New real-world V2G trials show EVs can generate significant income for drivers — and the technology is ready now
The Electric Vehicle Society (EVS) recently hosted Dalhousie University physics professor and battery researcher, Jeff Dahn, to discuss vehicle-to-grid technology.
Electric vehicles with vehicle-to-grid (V2G) capability can serve as more than just a means of transport.
In a recent webinar with the Electric Vehicle Society, Dalhousie University physics professor and head of the Jeff Dahn Research Group, renowned battery researcher Dr.
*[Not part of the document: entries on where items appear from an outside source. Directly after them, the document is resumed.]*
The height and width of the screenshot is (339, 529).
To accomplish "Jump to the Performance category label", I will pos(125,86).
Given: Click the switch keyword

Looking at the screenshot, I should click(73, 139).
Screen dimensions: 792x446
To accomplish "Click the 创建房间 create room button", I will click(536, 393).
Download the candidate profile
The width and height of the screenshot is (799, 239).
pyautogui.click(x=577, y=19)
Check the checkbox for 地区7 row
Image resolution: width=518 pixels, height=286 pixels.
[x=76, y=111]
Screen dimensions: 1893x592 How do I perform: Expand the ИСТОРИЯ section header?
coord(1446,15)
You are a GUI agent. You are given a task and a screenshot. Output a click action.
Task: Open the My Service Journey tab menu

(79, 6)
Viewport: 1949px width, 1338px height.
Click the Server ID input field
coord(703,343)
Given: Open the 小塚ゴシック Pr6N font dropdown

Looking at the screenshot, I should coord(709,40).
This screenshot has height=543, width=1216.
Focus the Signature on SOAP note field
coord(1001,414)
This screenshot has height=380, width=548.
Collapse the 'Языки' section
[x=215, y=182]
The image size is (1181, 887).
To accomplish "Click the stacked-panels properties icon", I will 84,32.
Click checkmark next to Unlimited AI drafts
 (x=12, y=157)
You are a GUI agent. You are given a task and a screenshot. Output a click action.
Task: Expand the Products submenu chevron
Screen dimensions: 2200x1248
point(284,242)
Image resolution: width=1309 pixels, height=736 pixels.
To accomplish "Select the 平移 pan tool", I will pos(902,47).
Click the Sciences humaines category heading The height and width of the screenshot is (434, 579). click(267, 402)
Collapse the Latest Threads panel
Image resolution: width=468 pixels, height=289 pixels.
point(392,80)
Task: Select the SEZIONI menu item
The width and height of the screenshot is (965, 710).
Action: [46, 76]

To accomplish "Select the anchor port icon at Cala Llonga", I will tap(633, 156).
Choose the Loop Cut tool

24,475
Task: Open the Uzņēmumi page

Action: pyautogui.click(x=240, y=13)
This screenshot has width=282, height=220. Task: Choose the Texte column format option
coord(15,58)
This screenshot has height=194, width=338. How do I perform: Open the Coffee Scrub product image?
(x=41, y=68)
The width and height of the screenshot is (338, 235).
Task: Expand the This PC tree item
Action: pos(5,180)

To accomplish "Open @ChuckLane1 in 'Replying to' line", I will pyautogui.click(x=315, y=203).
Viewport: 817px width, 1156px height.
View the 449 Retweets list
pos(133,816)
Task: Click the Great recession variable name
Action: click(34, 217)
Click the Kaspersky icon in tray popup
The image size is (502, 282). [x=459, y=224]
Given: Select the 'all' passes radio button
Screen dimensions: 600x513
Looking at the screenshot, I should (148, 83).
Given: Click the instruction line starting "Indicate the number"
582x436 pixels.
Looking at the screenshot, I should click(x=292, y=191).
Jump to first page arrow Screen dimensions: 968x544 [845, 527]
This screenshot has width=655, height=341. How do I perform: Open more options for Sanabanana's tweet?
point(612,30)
Jeff Dahn explains that the idea of V2G is to use an EV to store electricity from the grid and deliver it back when needed.
“The time you would want to start is when renewables are abundant on the grid, or when electricity prices are high,” said Dahn in his presentation.
“During the day, when the sun is shining and [there is] a lot of solar, you would charge batteries that are in vehicles, doing vehicle to grid. Then, at night, when there’s no sun, you would deliver energy back to power homes and towns.”
And, says Dahn, because EV owners are essentially lending their vehicle as battery storage to the grid they should be compensated for it.
Dahn points to a case study from French EV and software company Ampere, which has developed V2G hardware and software for the Renault 5 EV.
For six months, Ampere has been testing the technology on about 500 vehicles and inviting drivers to participate in the process.
Through the Renault app, owners can schedule V2G sessions and set a minimum state of charge (SOC). The car communicates with the charger, which instructs the home charging box to either store energy or send it back to the grid. The app also reports how much energy was moved and the earnings from each session.
“This is set up to be convenient and allow you to have a situation where your car is never delivered to you in a state that you can’t drive it,” said Dahn.
Ampere’s data shows that battery degradation from V2G is minimal. A car driving 20,000 kilometres per year would retain about 94 per cent of its original battery capacity after 10 years, found the data.
If a vehicle is participated in V2G and delivering around five megawatt-hours per year for eight years that amounts to only about 100 equivalent full cycles per year, said Dahn. Over 10 years, the total accumulated use would be just 1,500 equivalent full cycles.
“This is fully believable,” Dahn said. He adds that at a rate of $0.20 per kilowatt-hour, earning from five megawatt-hours per year would total about $10,000 over 10 years for customers.
During the trial, session lengths ranged from a few hours to 800 hours. On average, each vehicle delivered or stored about 0.5 megawatt-hours over six months, which translates to roughly $230 per year at Nova Scotia’s electricity rates.
“Users learn that this is not harming the vehicle in any way,” Dahn said.
“If they leave themselves plugged in longer and adjust the app to allow larger state-of-charge ranges, they can earn more money. So that’s kind of cool. I think this is a really nice test case with good data — really interesting.”
Dahn sees potential in scaling V2G in North America.
“We’ve seen that one EV doing vehicle-to-grid can easily store and deliver one megawatt-hour per year.,” he says. “A million EVs doing V2G could store and deliver a terawatt-hour per year.”
This could play a crucial role as electricity demand grows alongside EV adoption and energy-intensive sectors like AI data centres.
In Canada, interest in V2G is already building, says Dahn.
Montreal-based company, dcbel, is developing V2G technology and Nova Scotia is running a pilot for bi-directional EVs.
“I think it will become a situation where certain jurisdictions are going to start to say, ‘if you want to put an EV in my area, it [will need to] be vehicle-to-grid enabled, so that we can deploy it in such a way in order to meet our energy demands and bring more renewables on the grid,’” says Dahn.